Histoires d'info. Il y a 70 ans, la France abandonnait le prélèvement de l'impôt à la source
Le gouvernement français a confirmé la mise en place prochaine du prélèvement à la source. Cette retenue de l'impôt sur les salaires n'est pas une première en France.
C’est la fin d’une longue histoire. Depuis mardi 4 septembre, on a beaucoup dit que le prélèvement à la source était une première en France. C'est oublier un peu vite qu'entre le 1er janvier 1940 et le 1er janvier 1949, le prélèvement à la source a été une réalité en France. Cela s'appelait le "stoppage à la source", il avait été mis en en novembre 1939.
"Le stoppage à la source" avait été institué parce qu'il fallait financer l''effort de guerre. Et puis l’impôt était récent – il datait de 1914 – et l’administration fiscale n’était pas très efficace. Il permettait aussi de généraliser un impôt payé par seulement 15% des foyers fiscaux avant sa mise en place. Il fallait donc trouver une solution d'urgence, dans un contexte de besoin lié à la guerre.
En 1948, on a mis un terme au stoppage à la source pour plusieurs raisons. D'abord, parce qu'il s'agissait d'une mesure qui était liée au régime de Vichy, même si votée quelques mois avant . Ensuite, parce qu’à l’époque, l’État se consolidait, il était omniprésent dans l’économie, et il pensait être en mesure de prélever l’impôt. Et puis la déclaration d'impôt relevait à l'époque d'une dimension presque philosophique, elle était quasiment perçue comme une déclaration d'amour à la patrie. C'est un geste symbolique fort. Enfin, puisque deux tiers des actifs étaient salariés au début des années 1950, l'impôt sur le revenu permettait de prélever l'impôt de tous les Français de la même manière.
Quand VGE brandissait l'exemple soviétique
Malgré cette disparition en 1949, on va souvent avoir envie d'y revenir. Il était quand même plus simple et plus efficace de prélever à la source, surtout avec le triomphe du salariat.

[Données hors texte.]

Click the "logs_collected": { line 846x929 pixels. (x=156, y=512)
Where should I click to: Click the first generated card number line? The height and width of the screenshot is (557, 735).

À partir du début des années 1960, les trois quarts des Français sont salariés et cette donnée progresse sans cesse. Mais de nombreuses tentatives de retour du prélèvement à la source ont échoué.
En 1973, un jeune énarque, centriste, ministre des Finances, défend cette mesure, qui permettrait de rompre avec "une fiscalité extrêmement démodée". Il s'agit de Valéry Giscard d'Estaing. "Tous les pays modernes sans exception, même l'Union soviétique, pratiquent la retenue à la source. Je suis persuadé que quand ce système sera clairement expliqué aux Français, ils seront en très large majorité favorable à ce dispositif."
Selon Valéry Giscard d'Estaing, c'était donc une mesure de bon sens. Et pourtant, quelques mois plus tard, le parlement a enterré ce projet, notamment parce que l’administration fiscale s’y est opposé craignant pour l'avenir des milliers de salariés préposés aux déclarations d'impôt. Autre raison de cet abandon : la crainte, déjà, de l'effet psychologique sur la consommation, au moment précis où la crise pétrolière (et bientôt la crise tout court) venait casser les Trente glorieuses, dont le moteur était précisément la consommation.
C’est d’ailleurs cet argument qui a failli tuer l’impôt dans les jours qui ont précédé l’annonce d’Edouard Philippe mardi 4 septembre. 70 ans après sa disparition, le prélèvement à la source est donc de retour en France.